By Annette Olson, Ph.D., Climate Steps (AnnetteCSteps)

“How can I fight climate change?” is a question I and others have seen across social media since at least 2016. That year also, two friends took me to lunch specifically to ask me that question, which resulted in Climate Steps (CSteps, www.climatesteps.org) becoming one of the first online platforms to help public citizens, i.e., regular folks and not government or industry, learn about diverse actions they could take. We co-founded the nonprofit EarthHero app in 2019 and became a nonprofit in late 2020. Simultaneously, many other platforms arose highlighting climate mitigation, including on Wikipedia.

The need for this information is vast and timely for several reasons.

Climate change is currently the most critical issue to exist for our planet

Our weather patterns are already changing, but the scientific consensus, via the International Panel on Climate Change 6th IPCC Report, is that we are very close to tipping points for a catastrophic global climate and sea level rise that will challenge human and other species’ survivability. At current greenhouse gas emission rates, for instance, Washington DC may experience an average of 41 days of 100+ deg Fahrenheit weather per year by 2100; it currently averages three.

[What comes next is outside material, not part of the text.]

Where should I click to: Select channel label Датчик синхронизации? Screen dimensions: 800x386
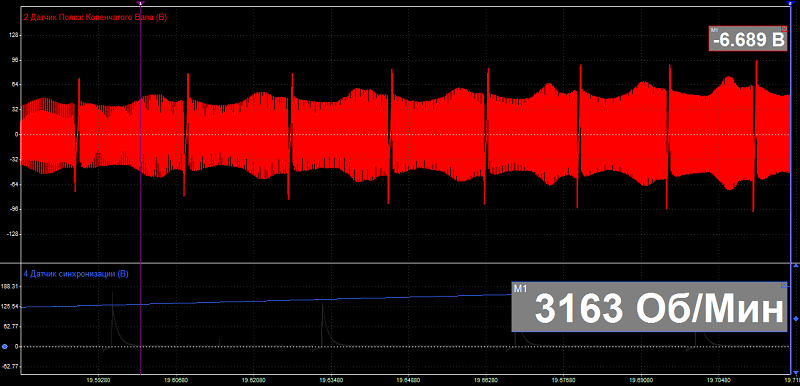73,274
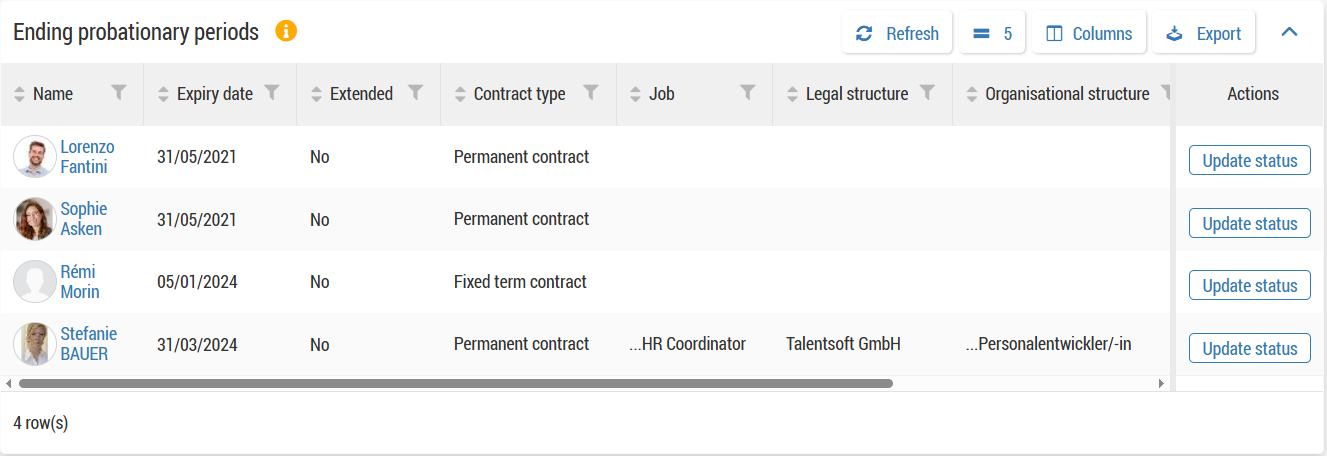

We must massively change our infrastructure, our processes, and our culture to reduce emissions by half by 2030. This has to occur on all scales — from government to industry to communities to individuals.

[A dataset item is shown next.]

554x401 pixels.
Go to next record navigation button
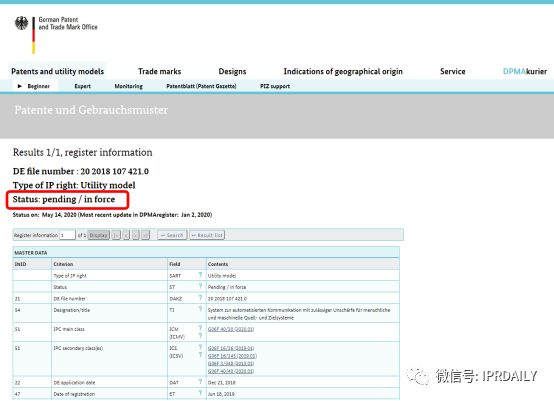136,235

Washington DC may experience an average of 41 days of 100+ deg Fahrenheit weather[1] [2] [3] [4] per year by 2100. Graphic source: The Climate Explorer.

Already, millions of people are joining organizations (e.g., the Sunrise Movement), and/or are seeking information on how to take action, from youth to parents to retirees and from diverse cultures, regions, and prosperities.

Community participants in a “Rising Seas” conference in Washington, DC, March 2023, Annette Olson, CC-By 4.0.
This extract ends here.